IDEAL-Bench is an evaluation suite that requires VLMs to predict structured 3D layouts on photorealistic indoor scenes across 10 room types, scored along five numerical dimensions (scene validity, physical plausibility, geometric accuracy, object recognition, and grid layout) and a perceptual render-and-compare protocol.

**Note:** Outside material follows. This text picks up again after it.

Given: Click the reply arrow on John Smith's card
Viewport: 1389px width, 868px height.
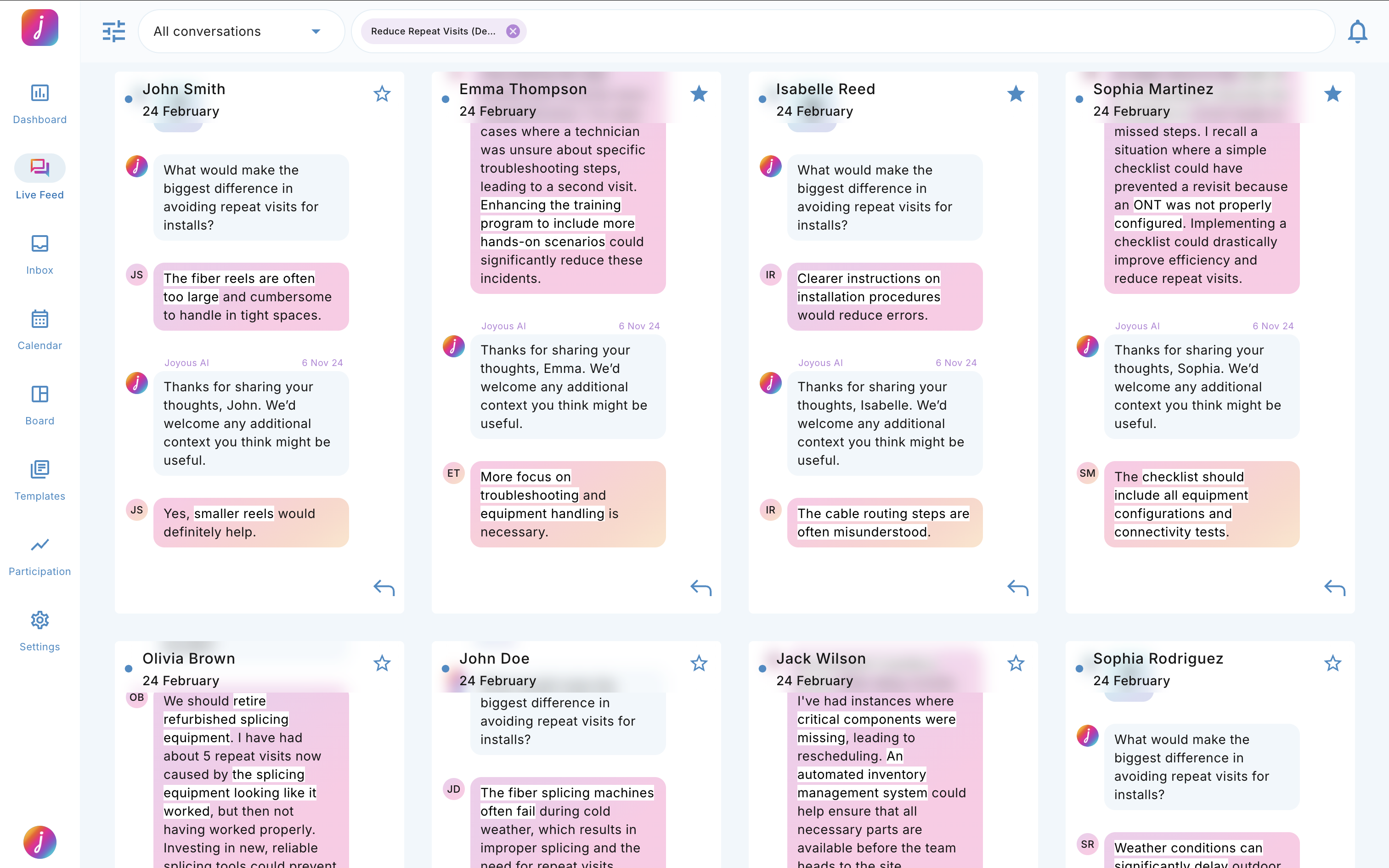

Built on IDEAL-Scenes - 1,000 procedurally generated, re-renderable Blender scenes across 10 indoor room types, with programmatically extracted ground-truth layouts.

Links

Dataset Summary

  • Total scenes: 1,000
  • Room types: 10
  • Approximate size: ~56 GB
  • Data organization: one folder per scene under each room type

Room types included:

  • bathroom
  • bedroom
  • classroom
  • diningroom
  • homestudio
  • kitchen
  • library
  • livingroom
  • meetingroom
  • office

File Structure

Directory layout:

<root>/<room_type>/<scene_id>/

Typical files per scene:

  • scene.blend: Blender source scene
  • GT.json: structured ground-truth 3D layout annotation
  • objects_in_view.json: in-view object subset
  • metadata.json: camera and rendering metadata
  • color.png: reference RGB render
  • instance_segmentation.png: instance-level segmentation map

Citation

@inproceedings{ideal2026bench,
    title     = {{IDEAL}-Bench: Indoor Dataset for Evaluating Analysis by 3D Layout Reasoning},
    author    = {Anonymous},
    booktitle = {Advances in Neural Information Processing Systems (NeurIPS)},
    year      = {2026}
}

Acknowledgement

Built on Infinigen for procedural scene generation and Blender for rendering.